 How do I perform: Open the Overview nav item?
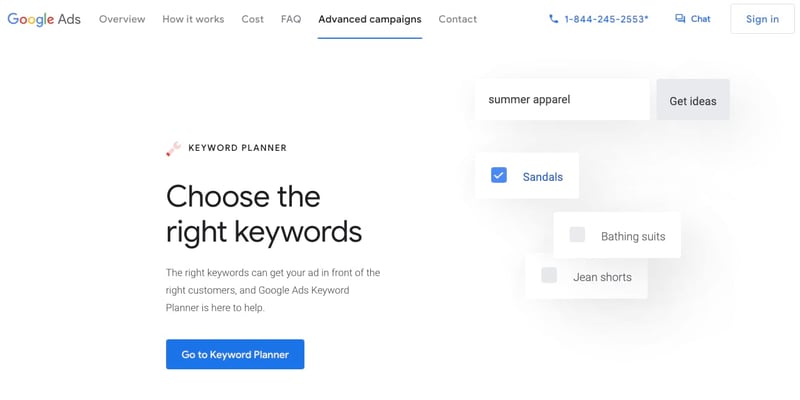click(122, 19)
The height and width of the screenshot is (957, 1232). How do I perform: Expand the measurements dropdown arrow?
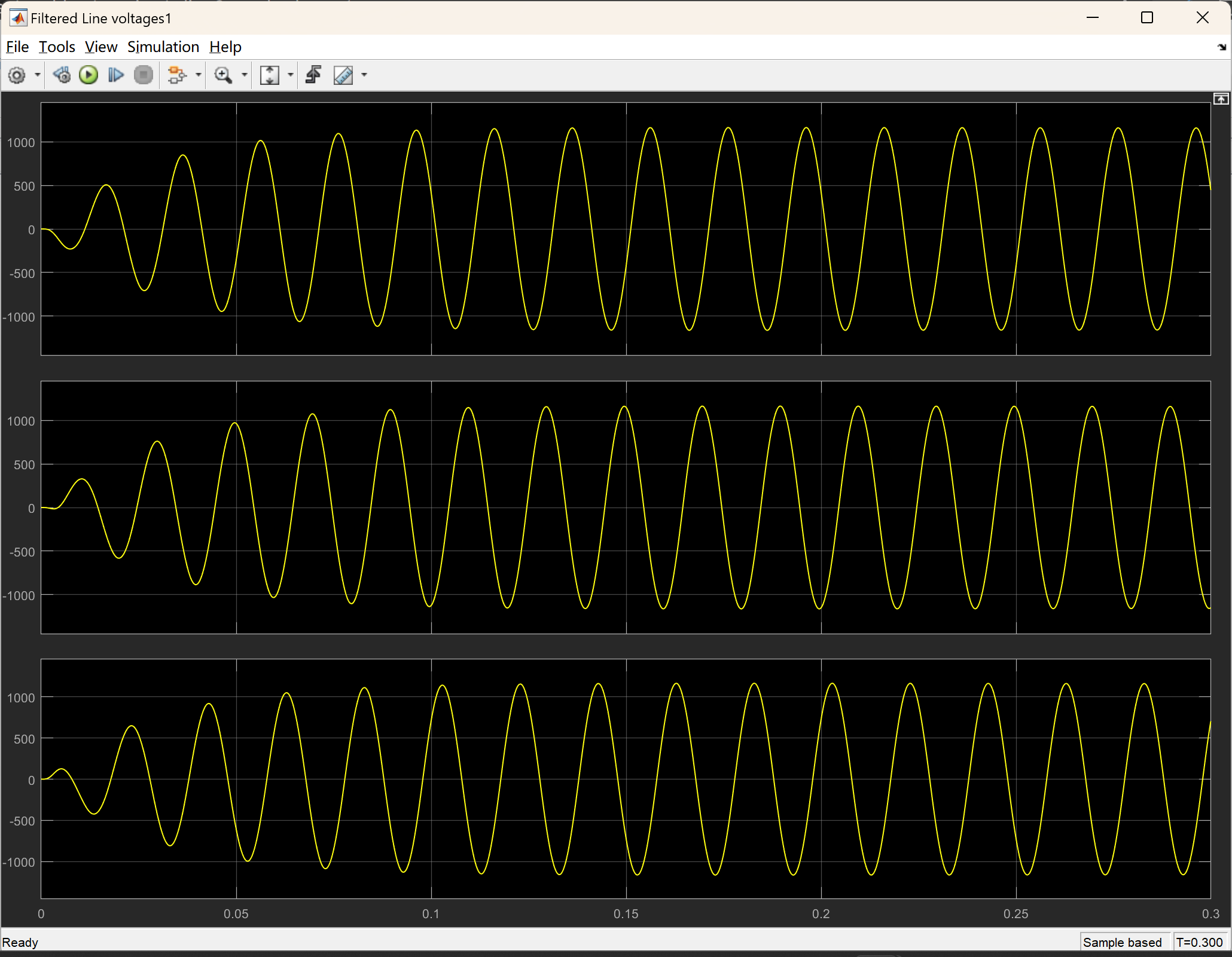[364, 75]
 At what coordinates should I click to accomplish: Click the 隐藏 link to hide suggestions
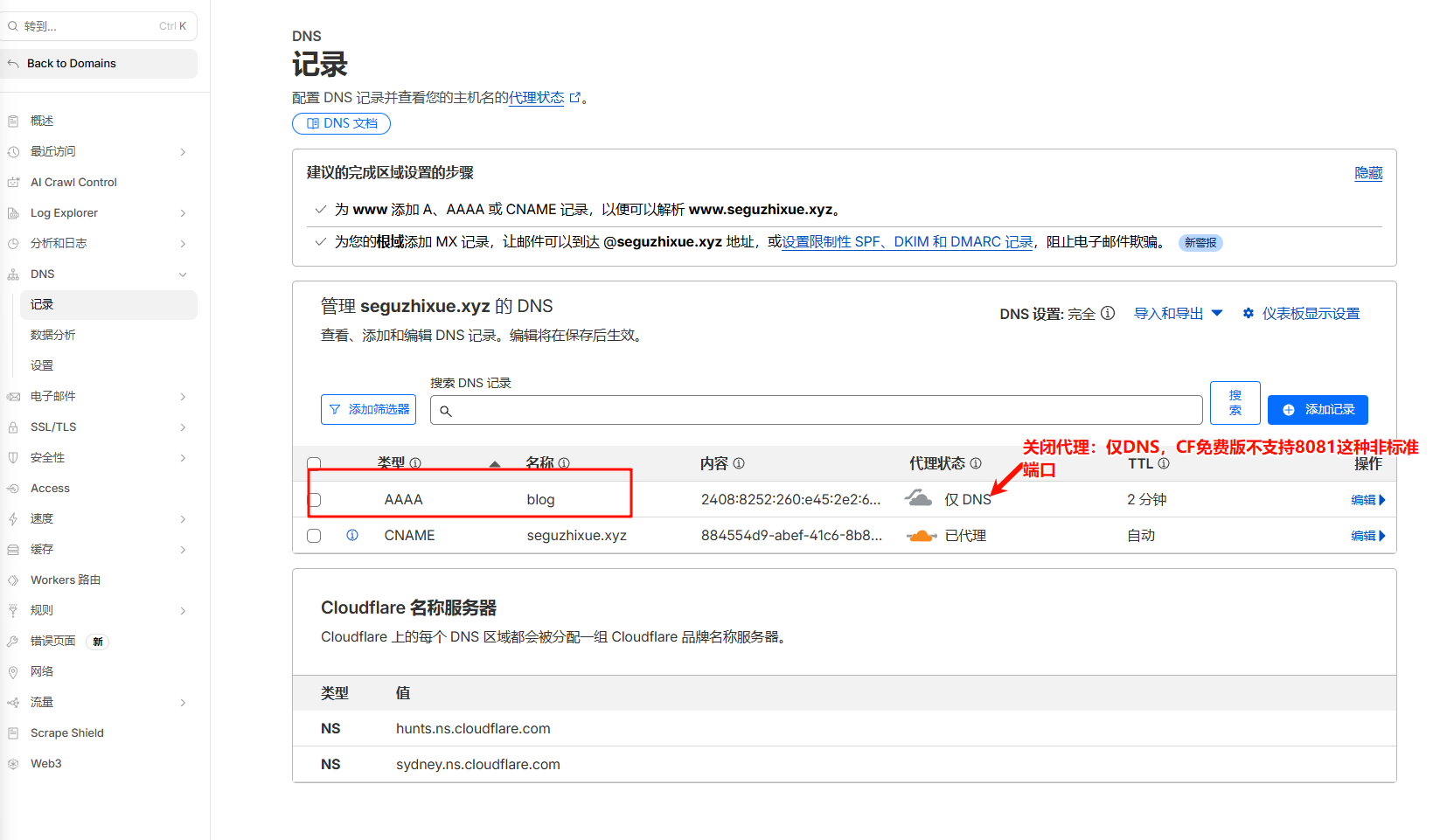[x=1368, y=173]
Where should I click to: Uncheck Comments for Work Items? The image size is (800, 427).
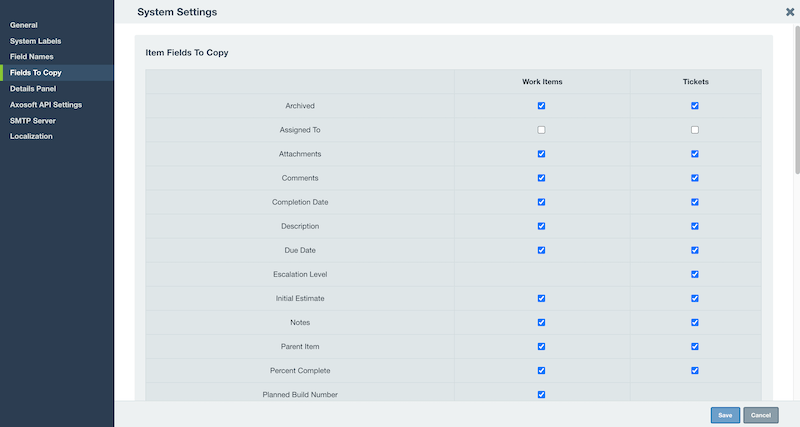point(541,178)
********
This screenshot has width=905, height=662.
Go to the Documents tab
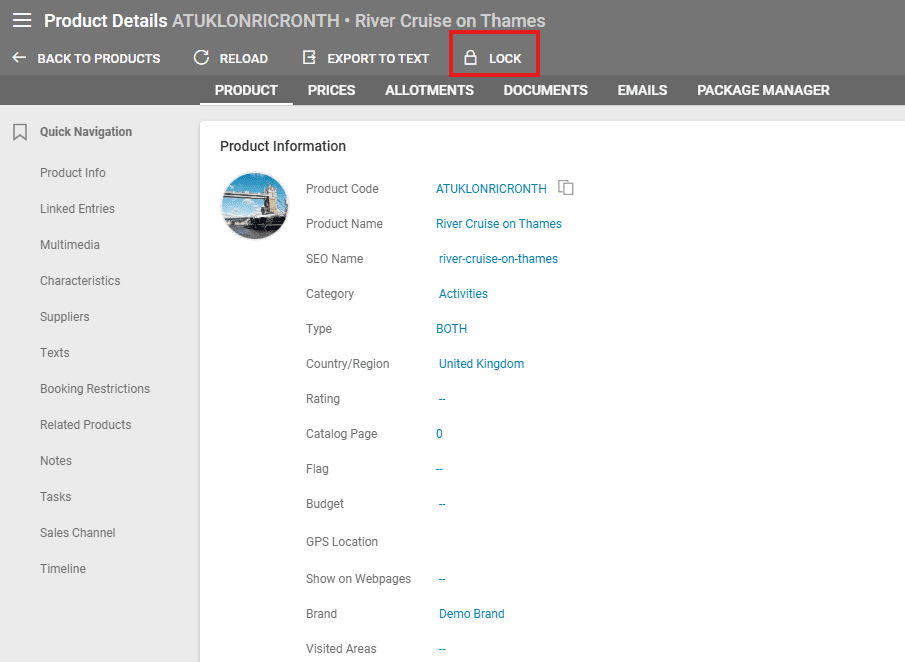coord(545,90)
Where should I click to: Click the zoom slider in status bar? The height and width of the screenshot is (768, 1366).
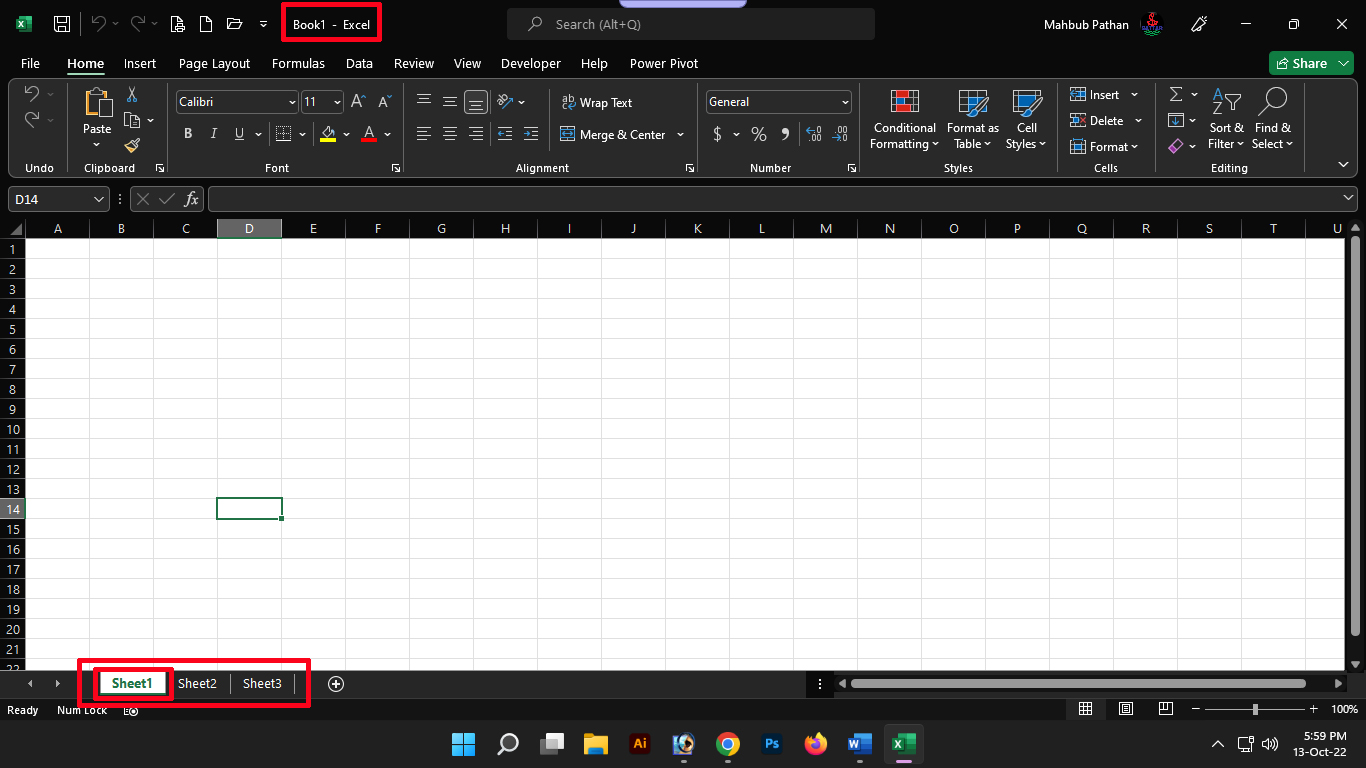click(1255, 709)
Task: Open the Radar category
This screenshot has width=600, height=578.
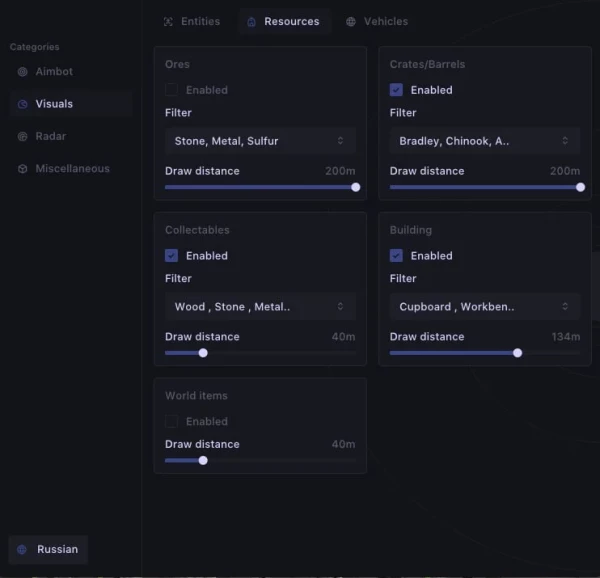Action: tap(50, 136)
********
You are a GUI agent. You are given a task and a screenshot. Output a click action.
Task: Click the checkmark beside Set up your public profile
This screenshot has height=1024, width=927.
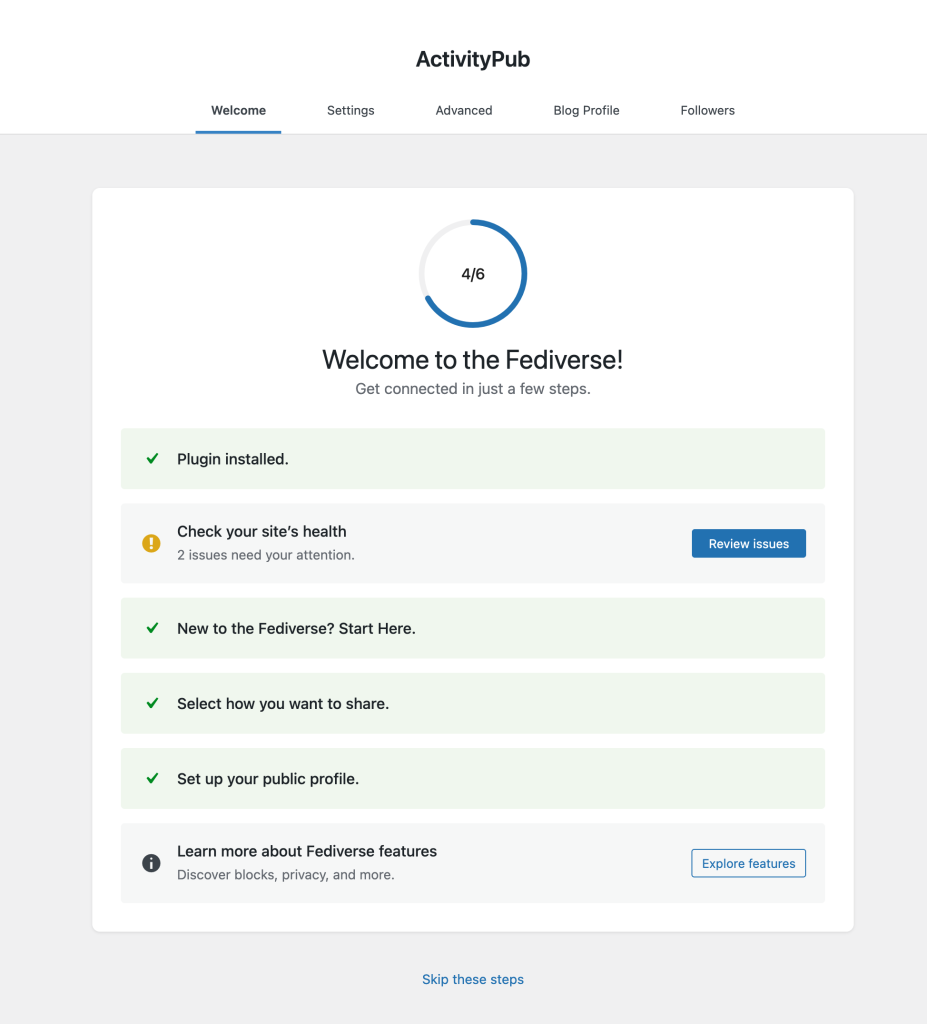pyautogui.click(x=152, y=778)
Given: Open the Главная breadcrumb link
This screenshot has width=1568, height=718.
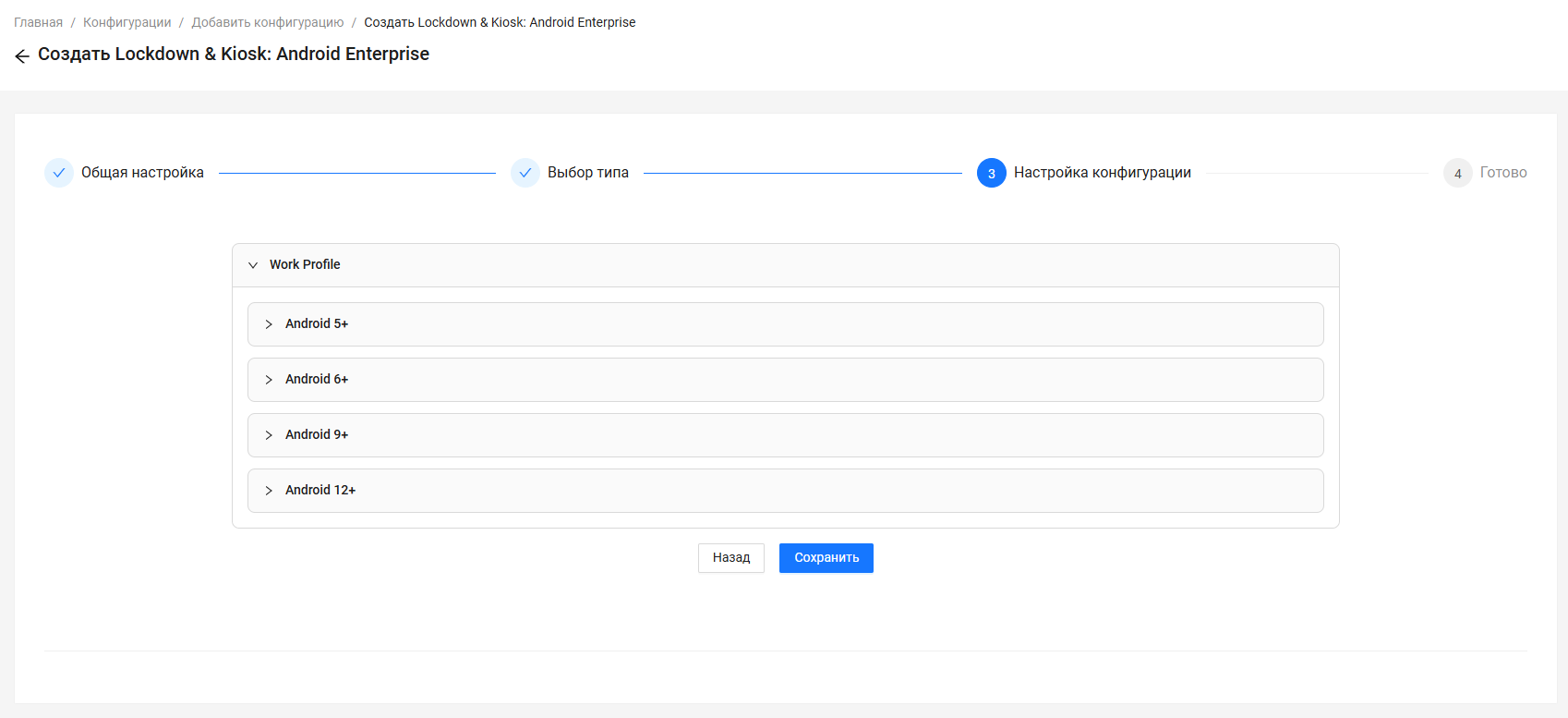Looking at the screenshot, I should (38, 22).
********
[Short problem] Arrange the lines from the one containing "You are a GUI" through the one containing "Looking at the screenshot, I should (38, 22)." as a Markdown table with the columns No. and Line, numbering each row and leaving out blank lines. Omit the pictures.

[Output for this task]
| No. | Line |
|---|---|
| 1 | You are a GUI agent. You are given a task and a screenshot. Output a click action. |
| 2 | Task: Click the checkmark beside Set up your public profile |
| 3 | This screenshot has height=1024, width=927. |
| 4 | pyautogui.click(x=152, y=778) |
| 5 | Given: Open the Главная breadcrumb link |
| 6 | This screenshot has width=1568, height=718. |
| 7 | Looking at the screenshot, I should (38, 22). |